Hybrid Coronary Revascularization as a Safe, Feasible, and Viable Alternative to Conventional Coronary Artery Bypass Grafting: What Is the Current Evidence?

Department of Cardiothoracic Surgery, Maastricht University Medical Center, P. Debyelaan 25, P.O. Box 5800, 6202 AZ Maastricht, The Netherlands

Received 10 August 2012; Accepted 13 March 2013

Academic Editor: Casey M. Calkins

Copyright © 2013 Arjan J. F. P. Verhaegh et al.

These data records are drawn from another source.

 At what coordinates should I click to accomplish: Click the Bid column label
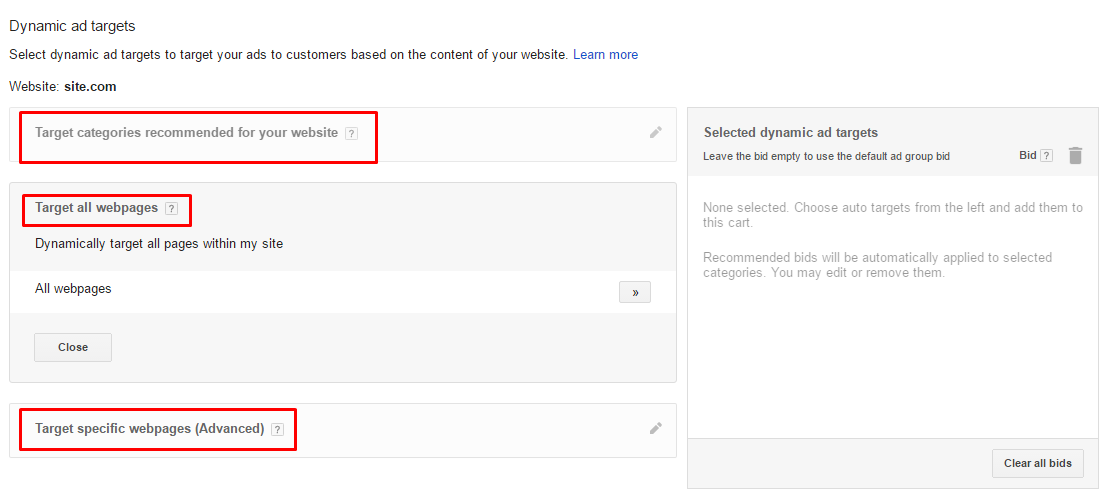[x=1027, y=155]
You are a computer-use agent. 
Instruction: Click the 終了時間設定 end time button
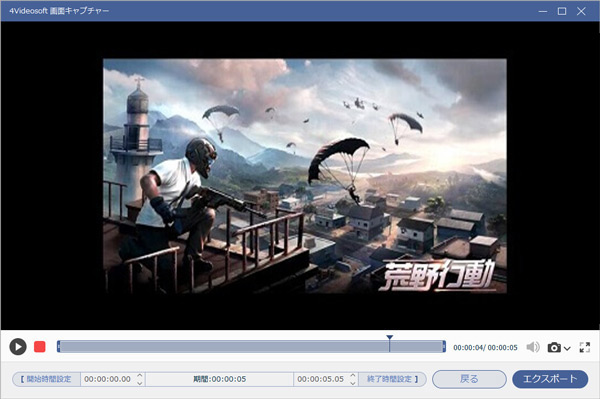pos(392,379)
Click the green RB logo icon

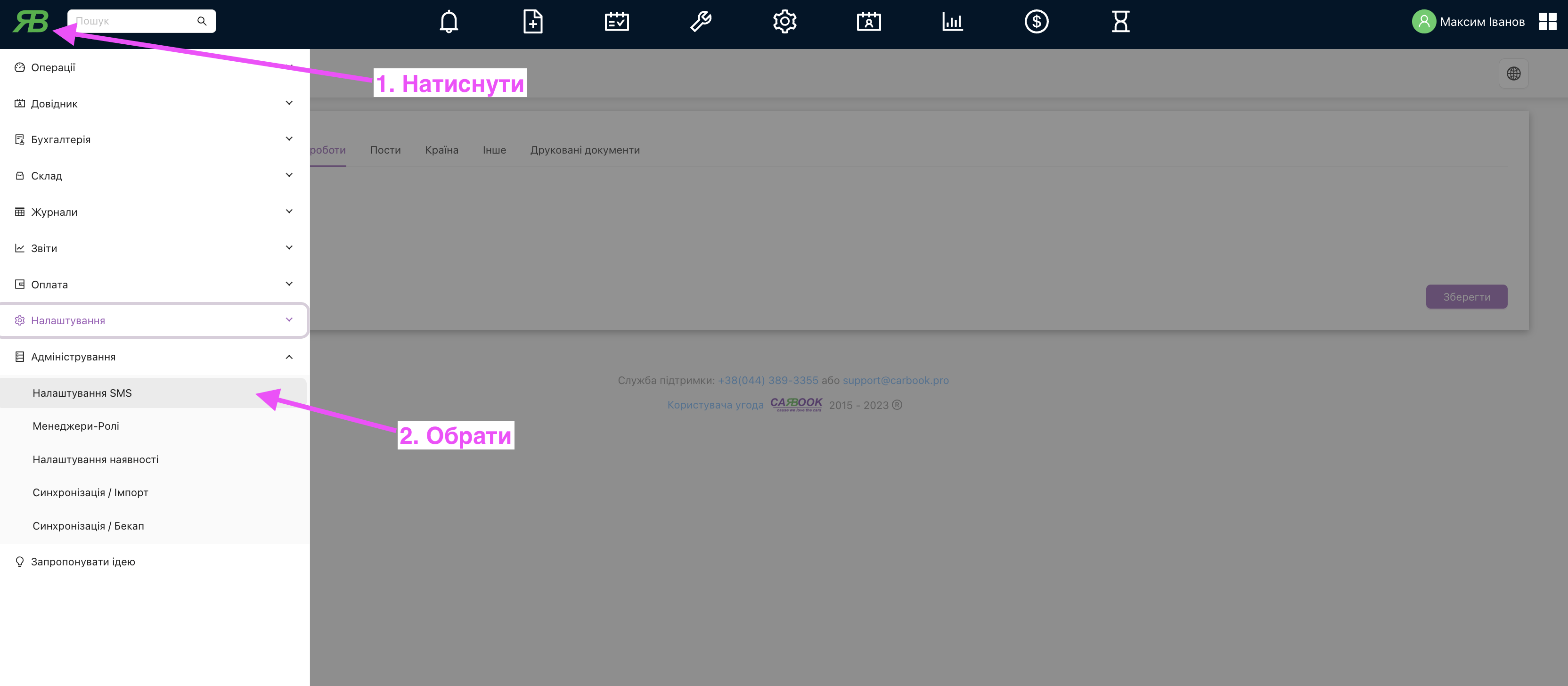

This is an open access article distributed under the Creative Commons Attribution License, which permits unrestricted use, distribution, and reproduction in any medium, provided the original work is properly cited.


The “hybrid” approach to multivessel coronary artery disease combines surgical left internal thoracic artery (LITA) to left anterior descending coronary artery (LAD) bypass grafting and percutaneous coronary intervention of the remaining lesions. Ideally, the LITA to LAD bypass graft is performed in a minimally invasive fashion. This review aims to clarify the place of hybrid coronary revascularization (HCR) in the current therapeutic armamentarium against multivessel coronary artery disease. Eighteen studies including 970 patients were included for analysis. The postoperative LITA patency varied between 93.0% and 100.0%. The mean overall survival rate in hybrid treated patients was 98.1%. Hybrid treated patients showed statistically significant shorter hospital length of stay (LOS), intensive care unit (ICU) LOS, and intubation time, less packed red blood cell (PRBC) transfusion requirements, and lower in-hospital major adverse cardiac and cerebrovascular event (MACCE) rates compared with patients treated by on-pump and off-pump coronary artery bypass grafting (CABG). This resulted in a significant reduction in costs for hybrid treated patients in the postoperative period. In studies completed to date, HCR appears to be a promising and cost-effective alternative for CABG in the treatment of multivessel coronary artery disease in a selected patient population.